Migrasi larva cacing melewati hati umum terjadi pada hewan domestik. Larva nematoda yang melewati hati dapat menyebabkan inflamasi dan hepatocellular necrosis (nekrosa sel hati). Bekas infeksi ini kemudian diganti dengan jaringan ikat fibrosa (jaringan parut) yang sering terjadi pada kapsula hati. Cacing yang telah dewasa berpindah pada duktus empedu dan menyebabkan cholangitis atau cholangiohepatitis yang akan berdampak pada penyumbatan/obstruksi duktus empedu. Contoh nematoda yang menyerang hati anjing adalah Capillaria hepatica. Cacing cestoda yang berhabitat pada sistem hepatobiliary anjing antara lain Taenia hydatigena dan Echinococcus granulosus. Cacing trematoda yang berhabitat di duktus empedu anjing meliputi Dicrocoelium dendriticum, Ophisthorcis tenuicollis, Pseudamphistomum truncatum, Methorcis conjunctus, M. albidus, Parametorchis complexus, dan lain-lain.
Jaundice obstruktif selalu ditunjuk sebagai post-hepatik sejak defeknya terletak pada jalur metabolisme bilirubin melewati hepatosit. Bentuk lain jaundice ditunjuk sebagai jaundice non-obstruktif. Bentuk ini akibat defek hepatosit (jaundice hepatik) atau sebuah kondisi pre-hepatik.














BAB III
IKTERUS OBSTRUKTIF
III.1 DEFINISI
Ikterus obstruktif adalah kegagalan aliran bilirubin ke duodenum, dimana kondisi ini akan menyebabkan perubahan patologi di hepatosit dan ampula vateri. Dengan demikian, ikterus obstruktif merupakan jaundice/ kekuningan yang disebabkan oleh obstruksi yang menghalangi bilirubin mengalir ke jejunum.

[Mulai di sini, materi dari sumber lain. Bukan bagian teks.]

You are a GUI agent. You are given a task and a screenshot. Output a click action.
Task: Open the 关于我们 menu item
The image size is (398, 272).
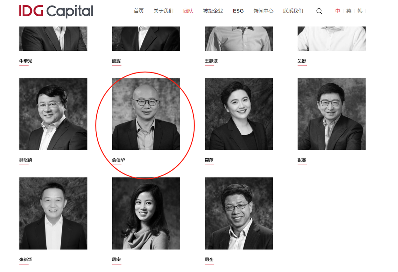163,11
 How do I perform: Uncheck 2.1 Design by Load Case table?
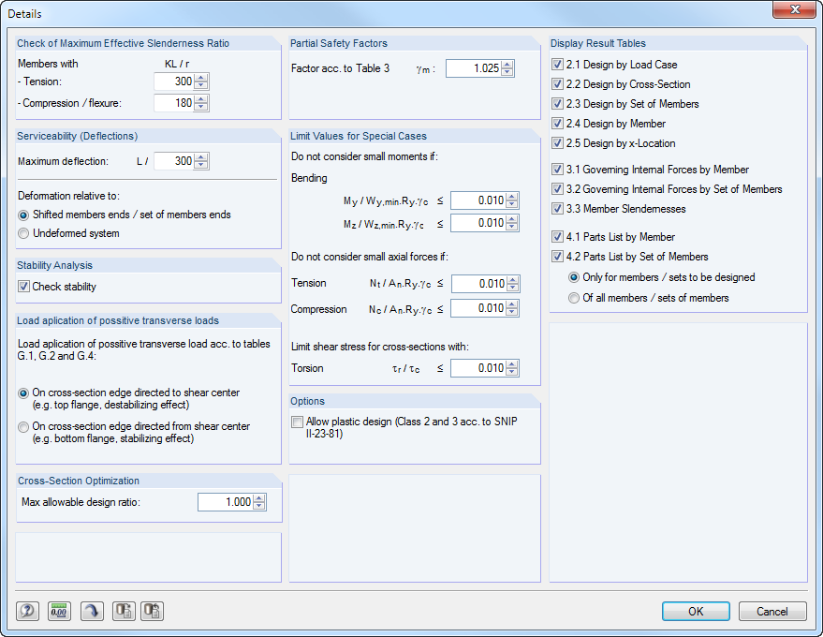(x=557, y=64)

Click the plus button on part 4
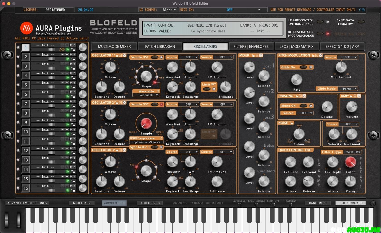point(67,73)
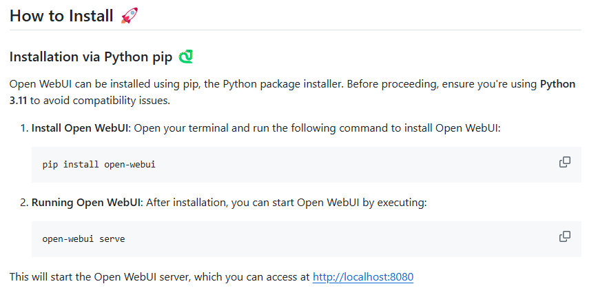Screen dimensions: 598x295
Task: Click the list number 1 marker
Action: point(23,128)
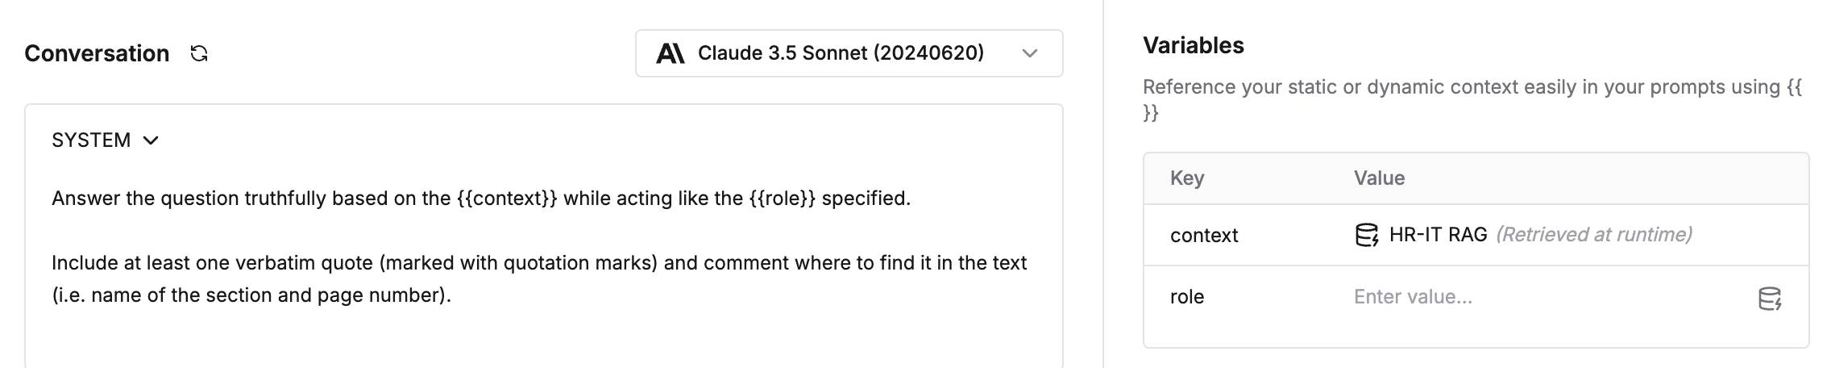1831x368 pixels.
Task: Click the Enter value field for role
Action: (x=1547, y=297)
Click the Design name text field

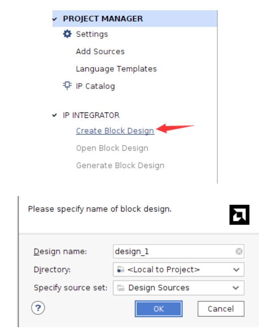click(178, 252)
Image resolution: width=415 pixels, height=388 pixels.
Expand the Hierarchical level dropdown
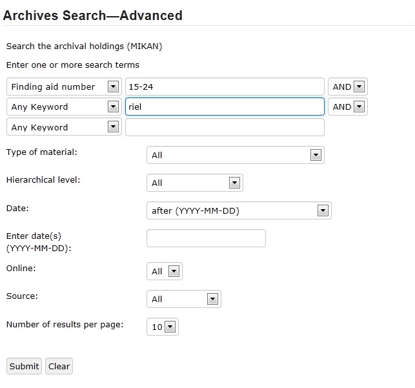[195, 183]
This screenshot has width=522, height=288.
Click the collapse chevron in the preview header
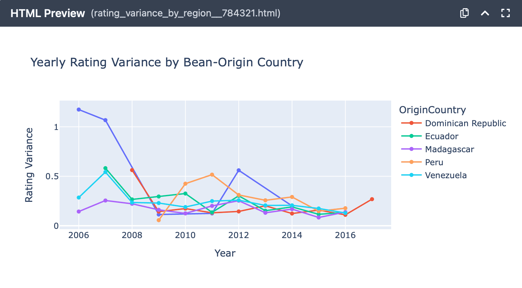point(485,13)
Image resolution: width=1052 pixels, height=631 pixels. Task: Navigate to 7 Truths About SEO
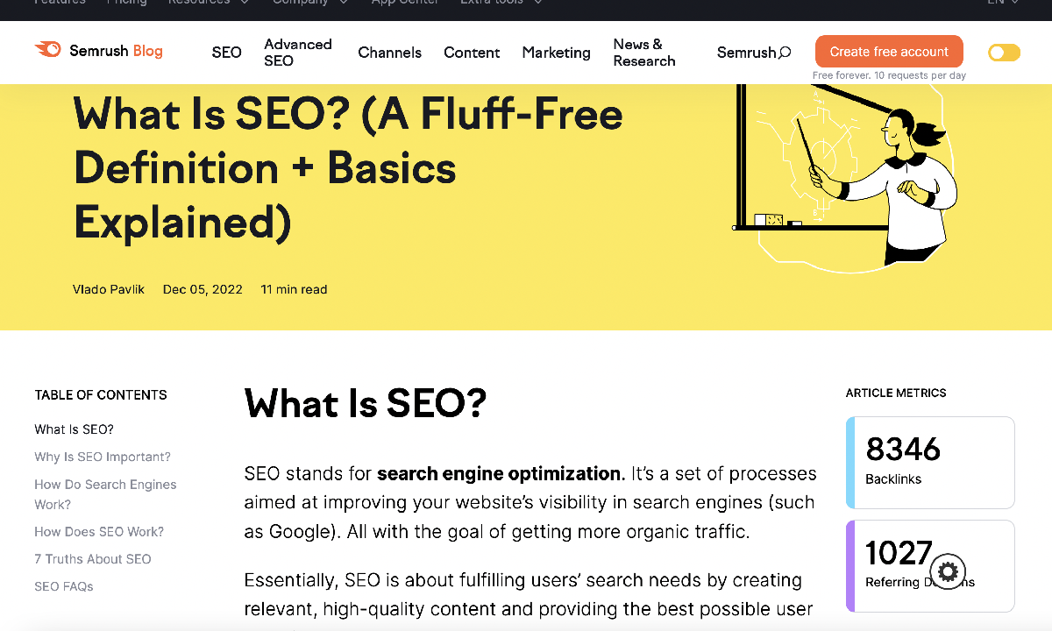point(93,559)
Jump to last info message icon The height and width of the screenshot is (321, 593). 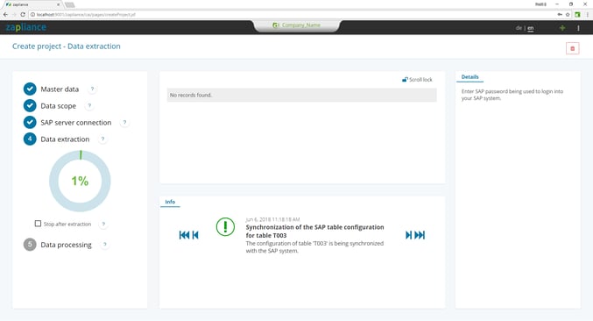(420, 235)
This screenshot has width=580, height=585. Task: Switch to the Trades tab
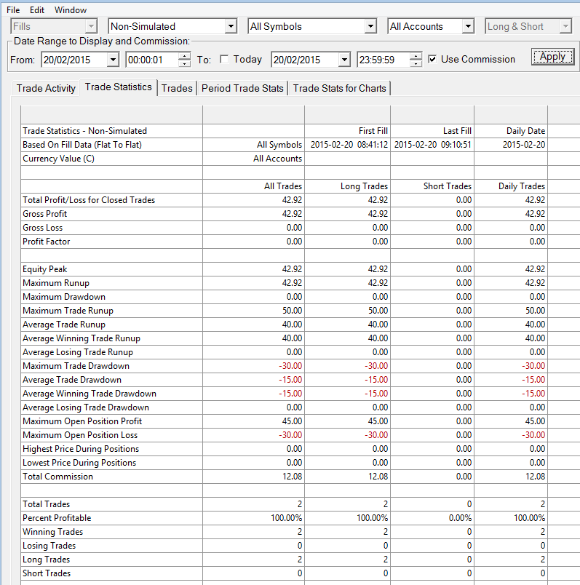(x=177, y=89)
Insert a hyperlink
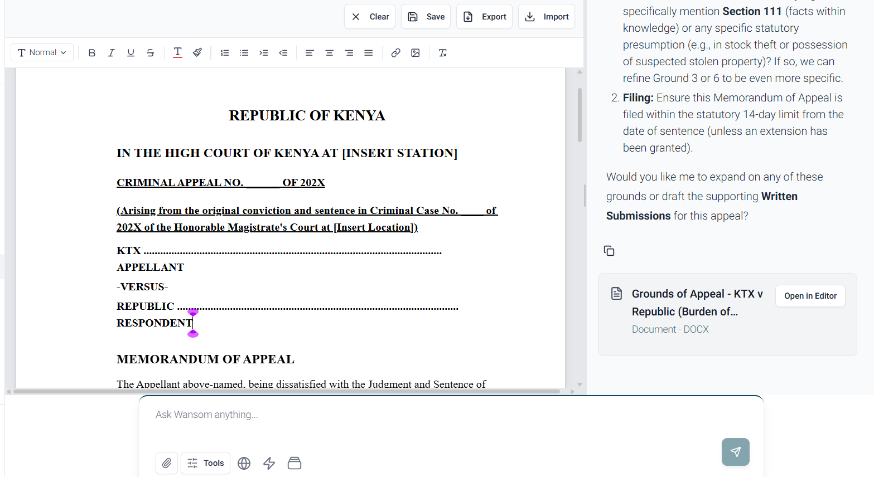 pyautogui.click(x=396, y=53)
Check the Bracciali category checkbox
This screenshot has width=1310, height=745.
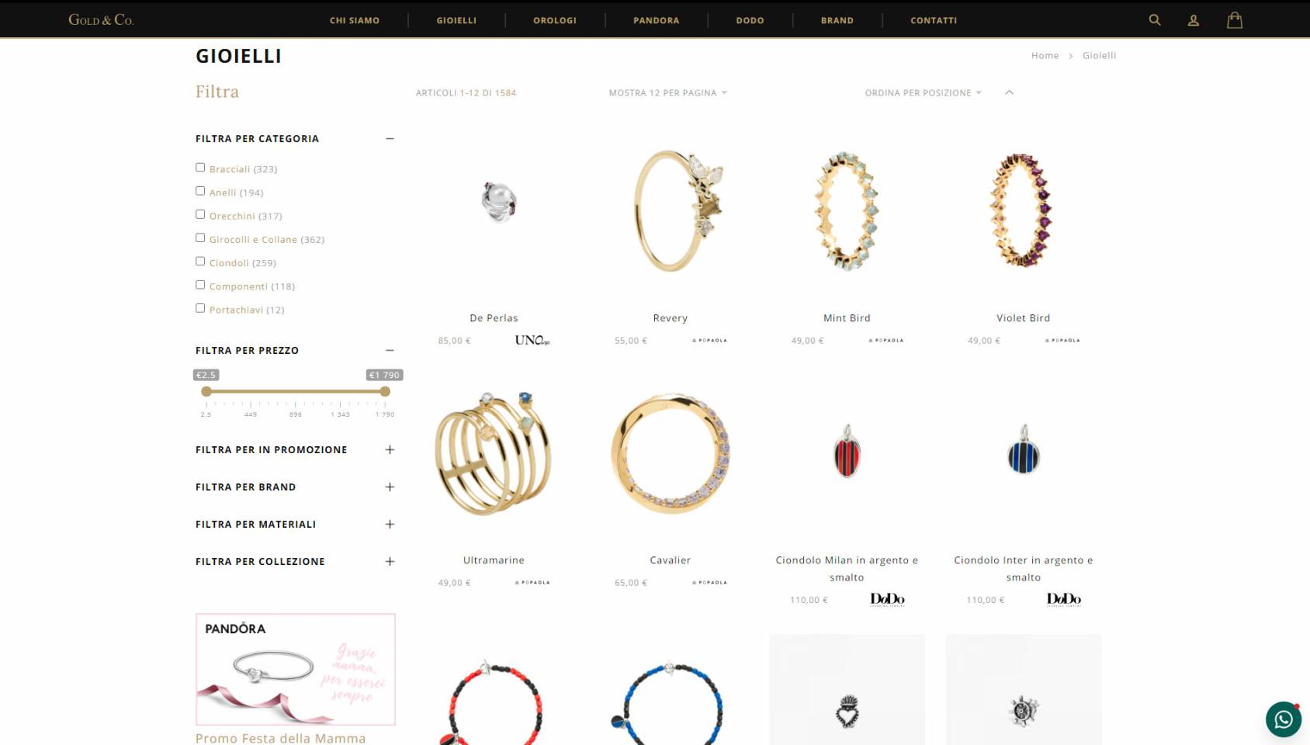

Hambatan aliran empedu yang disebabkan oleh sumbatan mekanik menyebabkan terjadinya ikterus obstruktif yang disebut sebagai kolestasis saluran empedu, sebelum sumbatan melebar. Aktifitas enzim alkalifosfatase akan meningkat dan ini merupakan tanda adanya kolestasis. Infeksi bakteri dengan kolangitis dan kemudian pembentukan abses menyertai demam dan septisemia yang tidak jarang dijumpai sebagai penyulit ikterus obstruktif.
III.2 ETIOLOGI
Ikterus obstruktif disebabkan oleh dua grup besar yaitu intrahepatik dan ekstrahepatik. Penyebab dari ikterus obstruktif intrahepatik yaitu:
1. Ikterus obstruktif yang berhubungan dengan penyakit hepatoseluler, seperti Steatohepatitis, hepatitis virus akut A, hepatitis B atau dengan ikterus dan fibrosis, sirosis dekompensata serta hepatitis karena obat.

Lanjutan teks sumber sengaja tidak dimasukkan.